Step Three: Setup Certificate Files for use with Lighttpd
Certbot will place the obtained certificate files in /etc/letsencrypt/live/example.com. You will need to grant the Lighttpd user access to this directory.
chown :www-data /etc/letsencrypt
chown :www-data /etc/letsencrypt/live
chmod g+x /etc/letsencrypt
chmod g+x /etc/letsencrypt/live
Lighttpd requires the certificate and private key to be in a single file. You will need to combine the two files. Run the following command, replacing example.com with your own domain name.
sudo bash -c "cat /etc/letsencrypt/live/example.com/privkey.pem /etc/letsencrypt/live/example.com/cert.pem > /etc/letsencrypt/live/example.com/merged.pem"
The privkey.pem and cert.pem files will be combined and saved as merged.pem.
Step Four: Configure Lighttpd
Once your certificate files are ready, you can go on and configure Lighttpd to use the SSL certificate. Open the Lighttpd configuration file for editing.
sudo nano /etc/lighttpd/lighttpd.conf
Add the following block at the end of the file, replacing example.com with your own domain name,
$SERVER["socket"] == ":443" {
ssl.engine = "enable"
ssl.ca-file = "/etc/letsencrypt/live/example.com/chain.pem"
ssl.pemfile = "/etc/letsencrypt/live/example.com/merged.pem"
}
Step Five: Force SSL Usage
For added security, you can force your Lighttpd server to route all HTTP requests to HTTPS. Open the lighttpd.conf file for editing.
sudo nano /etc/lighttpd/lighttpd.conf
Add the following block at the end of the file,
$HTTP["scheme"] == "http" {
$HTTP["host"] =~ ".*" {
url.redirect = (".*" => "https://%0$0")
}
}
You will need to restart the Lighttpd sever for the changes to take effect.
sudo systemctl restart lighttpd
Renewing the SSL Certificate
Let's Encrypt issues SSL certificates with a validity of 90 days.
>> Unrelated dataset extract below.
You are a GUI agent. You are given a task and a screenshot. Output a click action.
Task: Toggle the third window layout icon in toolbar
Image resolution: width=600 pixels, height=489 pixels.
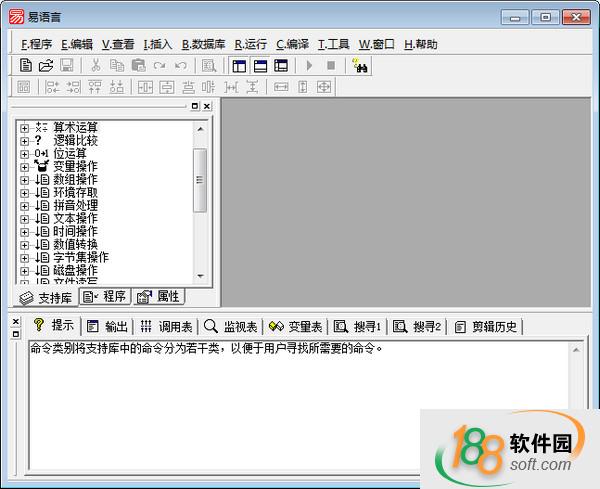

You will need to renew your certificate before it expires to avoid certificate errors. You can renew the certificate with Certbot.
sudo certbot renew
You will need to combine the certificate and private key for Lighttpd. Run the following command, replacing example.com with your domain name.
sudo bash -c "cat /etc/letsencrypt/live/example.com/privkey.pem /etc/letsencrypt/live/example.com/cert.pem > /etc/letsencrypt/live/example.com/merged.pem"
Your certificate will renewed for another 90 days.